Could you repeat the records below exactly as written?
** Opening Provided material block **
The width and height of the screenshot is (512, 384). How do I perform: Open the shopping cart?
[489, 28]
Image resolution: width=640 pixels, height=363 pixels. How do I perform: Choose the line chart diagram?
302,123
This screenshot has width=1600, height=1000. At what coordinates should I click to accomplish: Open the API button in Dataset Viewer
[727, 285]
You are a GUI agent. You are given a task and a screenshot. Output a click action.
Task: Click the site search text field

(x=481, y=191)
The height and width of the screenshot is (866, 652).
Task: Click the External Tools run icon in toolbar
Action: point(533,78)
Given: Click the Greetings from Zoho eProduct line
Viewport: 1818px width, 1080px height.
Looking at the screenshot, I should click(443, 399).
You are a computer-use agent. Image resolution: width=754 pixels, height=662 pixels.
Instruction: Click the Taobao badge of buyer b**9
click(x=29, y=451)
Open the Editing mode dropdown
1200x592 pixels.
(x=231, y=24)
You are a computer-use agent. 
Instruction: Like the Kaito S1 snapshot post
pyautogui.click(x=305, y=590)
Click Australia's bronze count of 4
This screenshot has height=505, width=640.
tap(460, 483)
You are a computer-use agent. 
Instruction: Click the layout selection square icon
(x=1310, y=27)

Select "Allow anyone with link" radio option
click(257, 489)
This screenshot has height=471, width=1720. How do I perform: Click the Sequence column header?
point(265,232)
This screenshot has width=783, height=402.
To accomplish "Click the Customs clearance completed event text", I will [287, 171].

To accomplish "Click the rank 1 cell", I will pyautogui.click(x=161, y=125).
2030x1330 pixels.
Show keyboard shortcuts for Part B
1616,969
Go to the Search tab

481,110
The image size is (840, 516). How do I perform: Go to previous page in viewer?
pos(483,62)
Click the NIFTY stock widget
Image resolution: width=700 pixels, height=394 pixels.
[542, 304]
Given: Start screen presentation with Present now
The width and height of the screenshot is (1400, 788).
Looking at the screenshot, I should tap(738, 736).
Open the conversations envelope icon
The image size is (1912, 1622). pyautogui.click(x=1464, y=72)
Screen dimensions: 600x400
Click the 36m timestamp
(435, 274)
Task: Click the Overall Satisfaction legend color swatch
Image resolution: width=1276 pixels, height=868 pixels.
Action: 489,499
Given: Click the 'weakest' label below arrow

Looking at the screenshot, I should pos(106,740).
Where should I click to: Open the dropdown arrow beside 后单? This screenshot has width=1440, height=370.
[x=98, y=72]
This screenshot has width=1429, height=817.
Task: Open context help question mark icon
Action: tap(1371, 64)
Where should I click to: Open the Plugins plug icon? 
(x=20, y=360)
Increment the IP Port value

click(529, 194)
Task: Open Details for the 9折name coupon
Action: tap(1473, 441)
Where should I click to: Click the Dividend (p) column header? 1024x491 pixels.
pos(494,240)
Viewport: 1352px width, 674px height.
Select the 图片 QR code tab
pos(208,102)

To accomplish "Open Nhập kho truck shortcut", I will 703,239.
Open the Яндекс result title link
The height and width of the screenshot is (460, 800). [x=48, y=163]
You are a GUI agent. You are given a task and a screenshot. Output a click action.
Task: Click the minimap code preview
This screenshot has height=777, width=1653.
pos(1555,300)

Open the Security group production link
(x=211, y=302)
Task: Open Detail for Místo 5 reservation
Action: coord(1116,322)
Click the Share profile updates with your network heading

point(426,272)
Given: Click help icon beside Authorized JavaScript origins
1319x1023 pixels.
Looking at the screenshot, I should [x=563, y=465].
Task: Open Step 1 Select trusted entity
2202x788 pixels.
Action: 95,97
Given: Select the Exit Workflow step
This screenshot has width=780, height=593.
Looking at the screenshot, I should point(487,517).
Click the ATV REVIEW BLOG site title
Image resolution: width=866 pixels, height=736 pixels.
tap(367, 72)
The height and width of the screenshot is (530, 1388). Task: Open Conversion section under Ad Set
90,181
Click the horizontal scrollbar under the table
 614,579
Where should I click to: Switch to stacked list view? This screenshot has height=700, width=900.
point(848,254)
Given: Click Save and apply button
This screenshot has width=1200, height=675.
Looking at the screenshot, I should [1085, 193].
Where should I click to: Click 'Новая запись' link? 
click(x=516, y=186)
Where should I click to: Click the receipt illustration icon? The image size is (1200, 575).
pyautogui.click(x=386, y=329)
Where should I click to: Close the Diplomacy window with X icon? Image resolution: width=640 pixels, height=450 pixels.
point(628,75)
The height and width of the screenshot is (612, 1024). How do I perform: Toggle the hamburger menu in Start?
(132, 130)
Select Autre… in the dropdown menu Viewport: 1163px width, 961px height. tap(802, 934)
** Closing Provided material block **
## Solution to the exercise
The width and height of the screenshot is (512, 384). How do I perform: Open the shopping cart?
[489, 28]
Image resolution: width=640 pixels, height=363 pixels. How do I perform: Choose the line chart diagram?
302,123
This screenshot has width=1600, height=1000. At what coordinates should I click to accomplish: Open the API button in Dataset Viewer
[727, 285]
You are a GUI agent. You are given a task and a screenshot. Output a click action.
Task: Click the site search text field

(x=481, y=191)
The height and width of the screenshot is (866, 652).
Task: Click the External Tools run icon in toolbar
Action: point(533,78)
Given: Click the Greetings from Zoho eProduct line
Viewport: 1818px width, 1080px height.
Looking at the screenshot, I should click(443, 399).
You are a computer-use agent. Image resolution: width=754 pixels, height=662 pixels.
Instruction: Click the Taobao badge of buyer b**9
click(x=29, y=451)
Open the Editing mode dropdown
1200x592 pixels.
(x=231, y=24)
You are a computer-use agent. 
Instruction: Like the Kaito S1 snapshot post
pyautogui.click(x=305, y=590)
Click Australia's bronze count of 4
This screenshot has height=505, width=640.
tap(460, 483)
You are a computer-use agent. 
Instruction: Click the layout selection square icon
(x=1310, y=27)

Select "Allow anyone with link" radio option
click(257, 489)
This screenshot has height=471, width=1720. How do I perform: Click the Sequence column header?
point(265,232)
This screenshot has width=783, height=402.
To accomplish "Click the Customs clearance completed event text", I will [287, 171].

To accomplish "Click the rank 1 cell", I will pyautogui.click(x=161, y=125).
2030x1330 pixels.
Show keyboard shortcuts for Part B
1616,969
Go to the Search tab

481,110
The image size is (840, 516). How do I perform: Go to previous page in viewer?
pos(483,62)
Click the NIFTY stock widget
Image resolution: width=700 pixels, height=394 pixels.
[542, 304]
Given: Start screen presentation with Present now
The width and height of the screenshot is (1400, 788).
Looking at the screenshot, I should tap(738, 736).
Open the conversations envelope icon
The image size is (1912, 1622). pyautogui.click(x=1464, y=72)
Screen dimensions: 600x400
Click the 36m timestamp
(435, 274)
Task: Click the Overall Satisfaction legend color swatch
Image resolution: width=1276 pixels, height=868 pixels.
Action: 489,499
Given: Click the 'weakest' label below arrow

Looking at the screenshot, I should pos(106,740).
Where should I click to: Open the dropdown arrow beside 后单? This screenshot has width=1440, height=370.
[x=98, y=72]
This screenshot has width=1429, height=817.
Task: Open context help question mark icon
Action: tap(1371, 64)
Where should I click to: Open the Plugins plug icon? 
(x=20, y=360)
Increment the IP Port value

click(529, 194)
Task: Open Details for the 9折name coupon
Action: tap(1473, 441)
Where should I click to: Click the Dividend (p) column header? 1024x491 pixels.
pos(494,240)
Viewport: 1352px width, 674px height.
Select the 图片 QR code tab
pos(208,102)

To accomplish "Open Nhập kho truck shortcut", I will 703,239.
Open the Яндекс result title link
The height and width of the screenshot is (460, 800). [x=48, y=163]
You are a GUI agent. You are given a task and a screenshot. Output a click action.
Task: Click the minimap code preview
This screenshot has height=777, width=1653.
pos(1555,300)

Open the Security group production link
(x=211, y=302)
Task: Open Detail for Místo 5 reservation
Action: coord(1116,322)
Click the Share profile updates with your network heading

point(426,272)
Given: Click help icon beside Authorized JavaScript origins
1319x1023 pixels.
Looking at the screenshot, I should [x=563, y=465].
Task: Open Step 1 Select trusted entity
2202x788 pixels.
Action: 95,97
Given: Select the Exit Workflow step
This screenshot has width=780, height=593.
Looking at the screenshot, I should point(487,517).
Click the ATV REVIEW BLOG site title
Image resolution: width=866 pixels, height=736 pixels.
tap(367, 72)
The height and width of the screenshot is (530, 1388). Task: Open Conversion section under Ad Set
90,181
Click the horizontal scrollbar under the table
 614,579
Where should I click to: Switch to stacked list view? This screenshot has height=700, width=900.
point(848,254)
Given: Click Save and apply button
This screenshot has width=1200, height=675.
Looking at the screenshot, I should [1085, 193].
Where should I click to: Click 'Новая запись' link? 
click(x=516, y=186)
Where should I click to: Click the receipt illustration icon? The image size is (1200, 575).
pyautogui.click(x=386, y=329)
Where should I click to: Close the Diplomacy window with X icon? Image resolution: width=640 pixels, height=450 pixels.
point(628,75)
The height and width of the screenshot is (612, 1024). How do I perform: Toggle the hamburger menu in Start?
(132, 130)
Select Autre… in the dropdown menu Viewport: 1163px width, 961px height. tap(802, 934)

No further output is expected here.